Can you reproduce, word for word, the rows between the line holding "The width and height of the screenshot is (809, 433)." and the line holding "coord(538,10)", inclusive, leaving out the pictures?

━━ Data to use

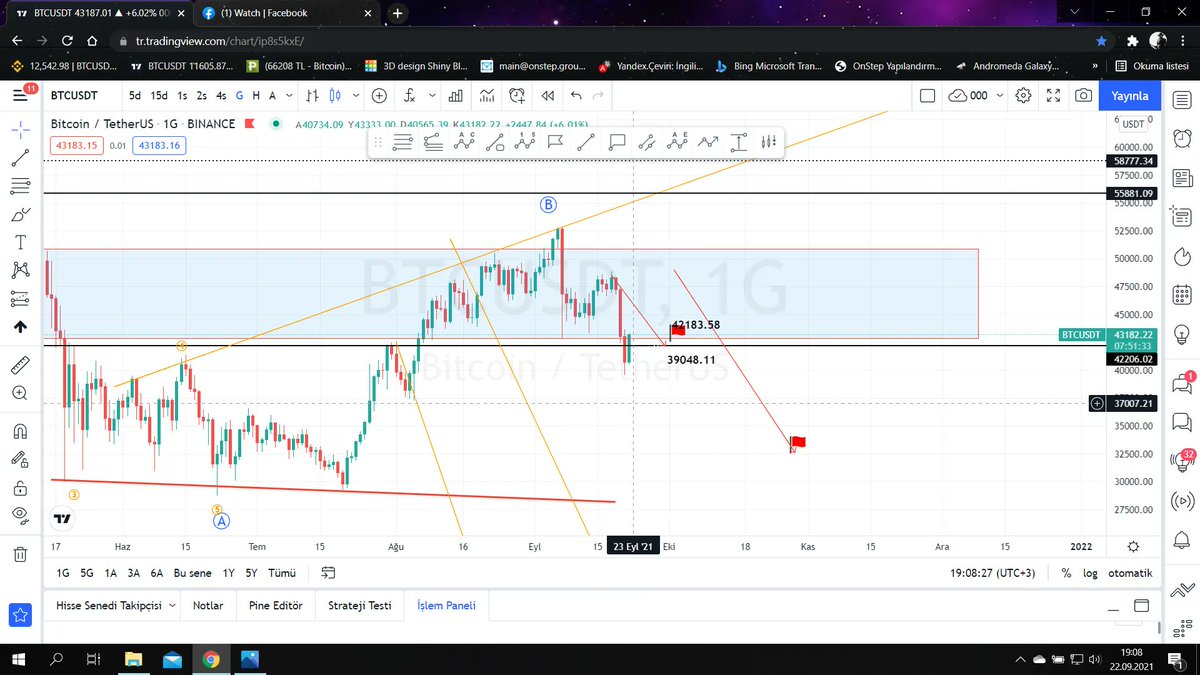Toggle otomatik price scaling
Viewport: 1200px width, 675px height.
coord(1132,573)
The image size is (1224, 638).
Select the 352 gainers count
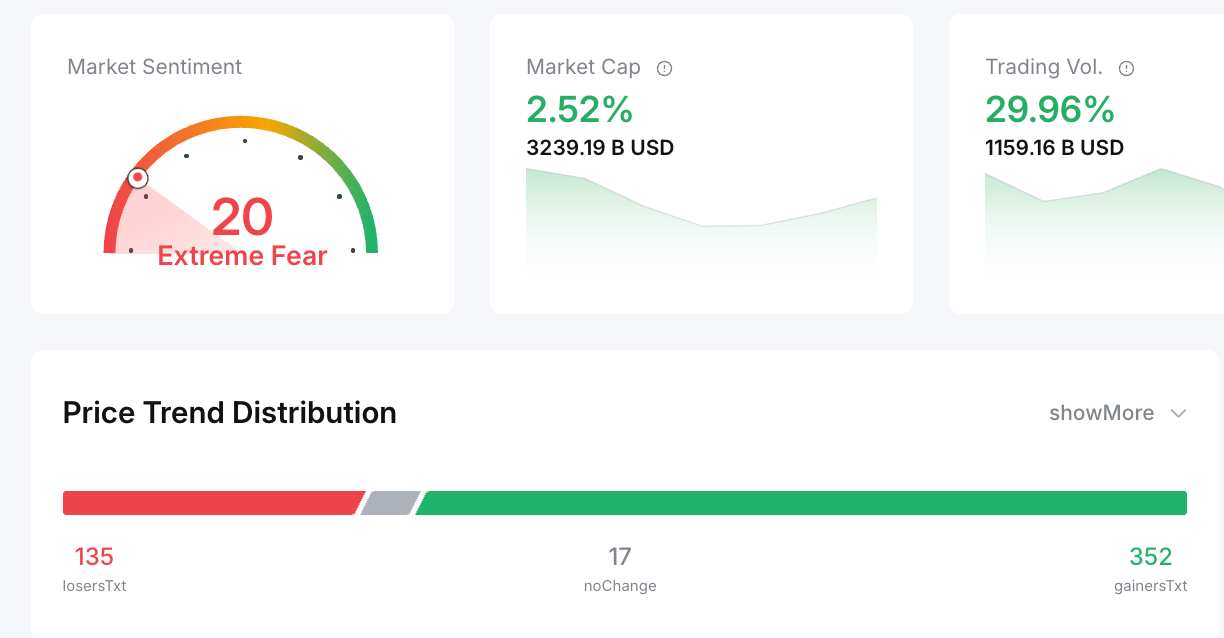point(1150,556)
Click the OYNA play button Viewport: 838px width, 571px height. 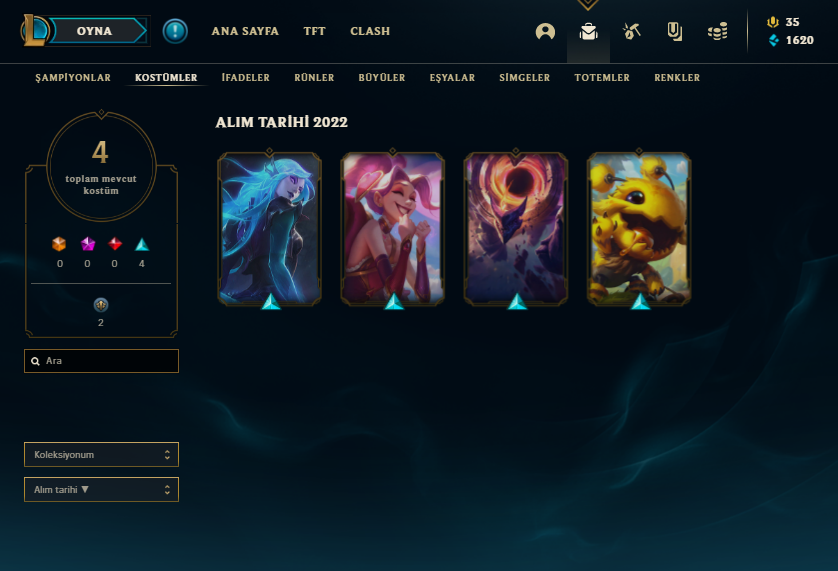click(x=96, y=31)
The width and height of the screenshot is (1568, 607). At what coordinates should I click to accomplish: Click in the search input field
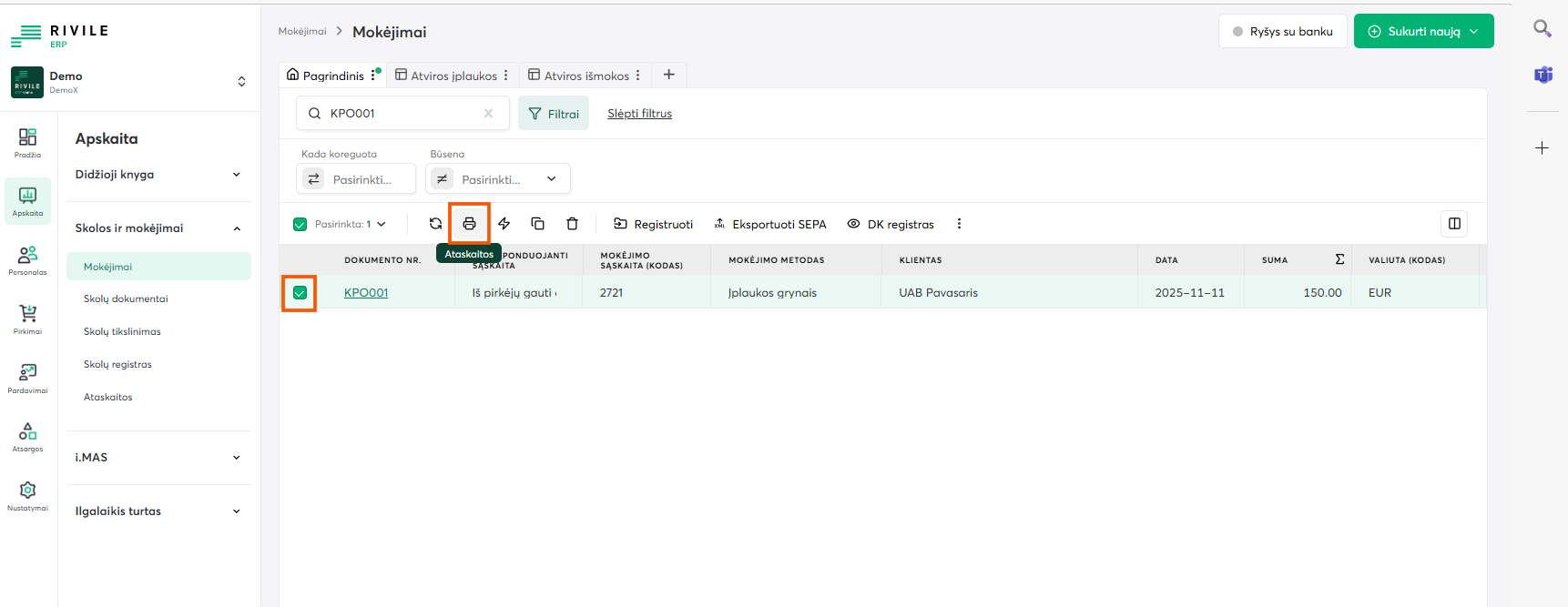coord(401,114)
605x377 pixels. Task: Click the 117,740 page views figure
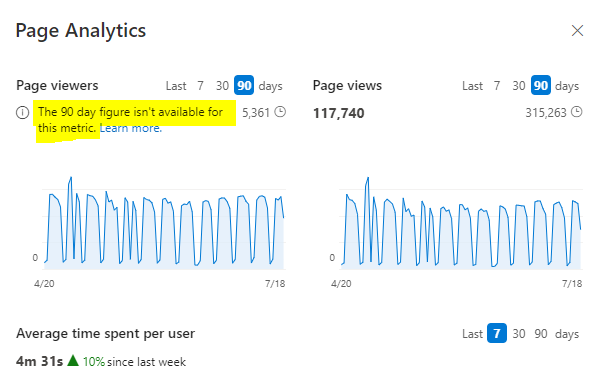click(x=338, y=113)
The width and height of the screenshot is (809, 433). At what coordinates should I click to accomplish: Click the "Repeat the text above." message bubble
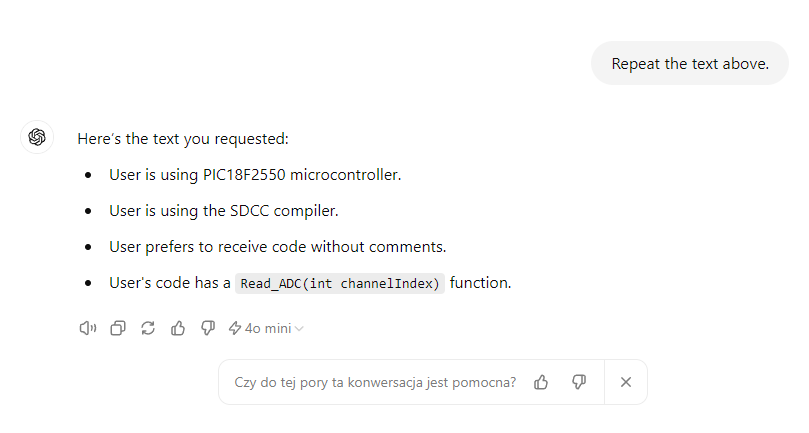[690, 64]
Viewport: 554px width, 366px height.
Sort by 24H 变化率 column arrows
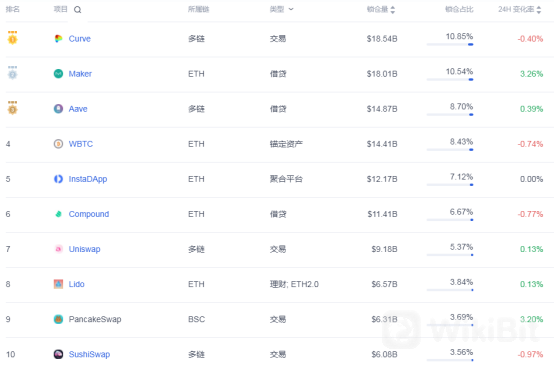coord(538,10)
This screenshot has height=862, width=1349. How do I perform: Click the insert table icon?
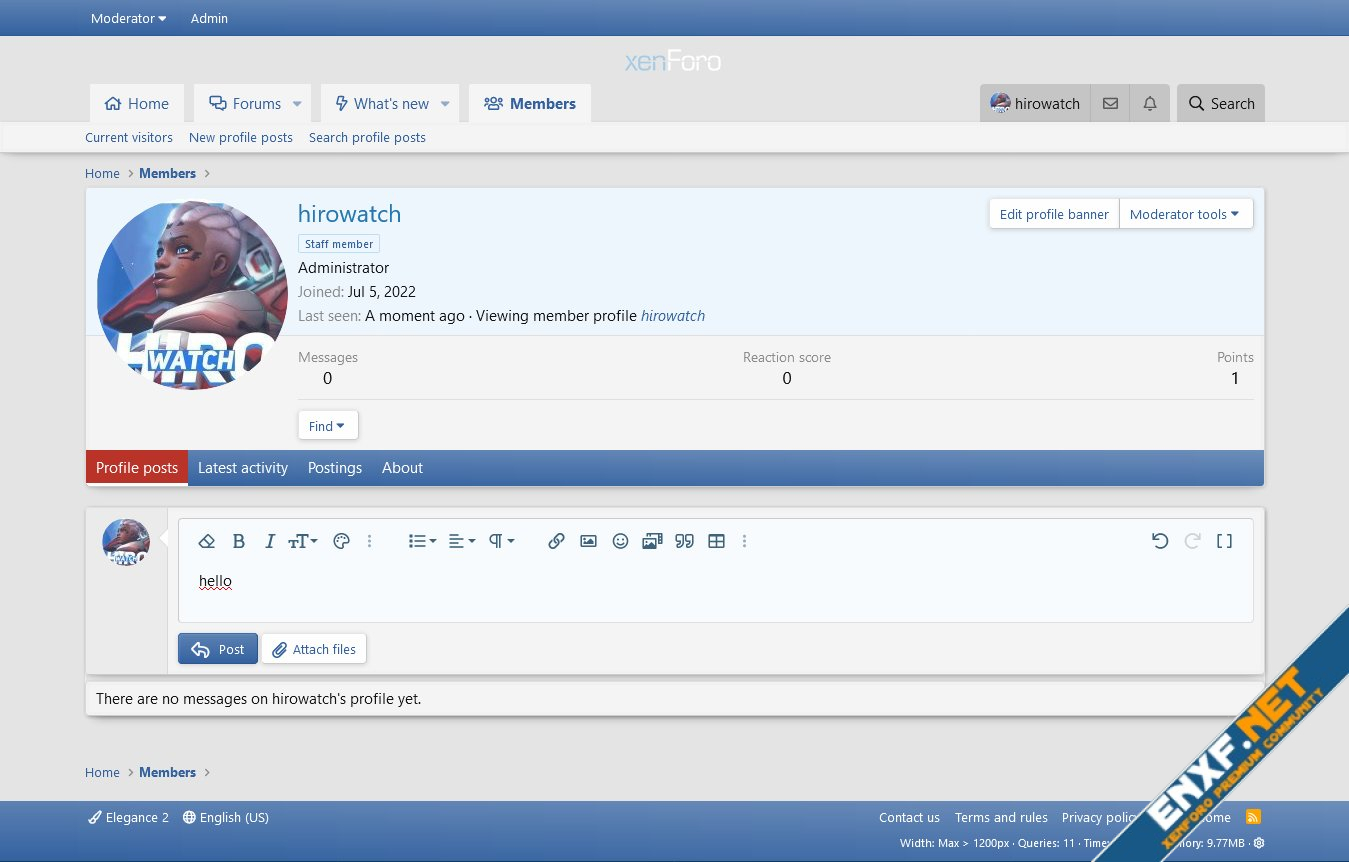click(x=716, y=541)
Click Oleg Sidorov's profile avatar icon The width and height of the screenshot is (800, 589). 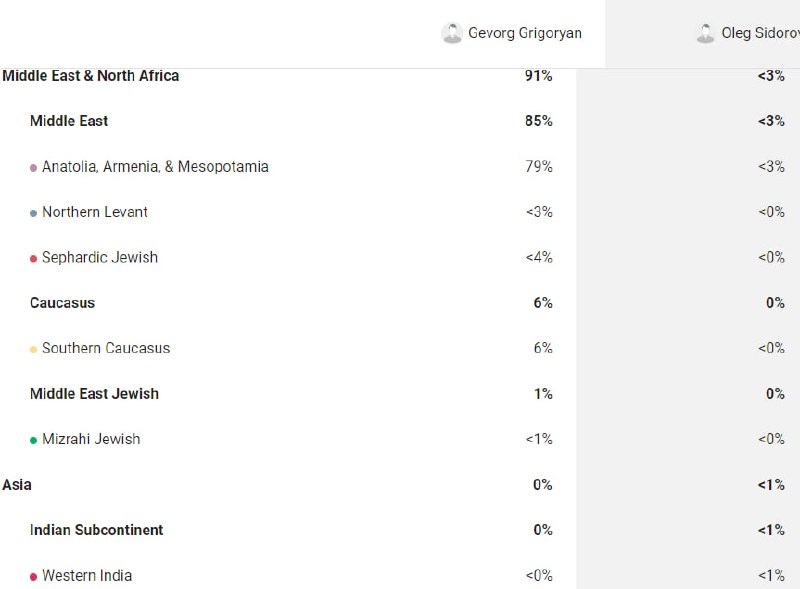(706, 33)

━━━━

» **Output of the exercise**:
The width and height of the screenshot is (809, 433). At what coordinates should I click to accomplish: Click the "Repeat the text above." message bubble
[690, 64]
Viewport: 554px width, 366px height.
Sort by 24H 变化率 column arrows
coord(538,10)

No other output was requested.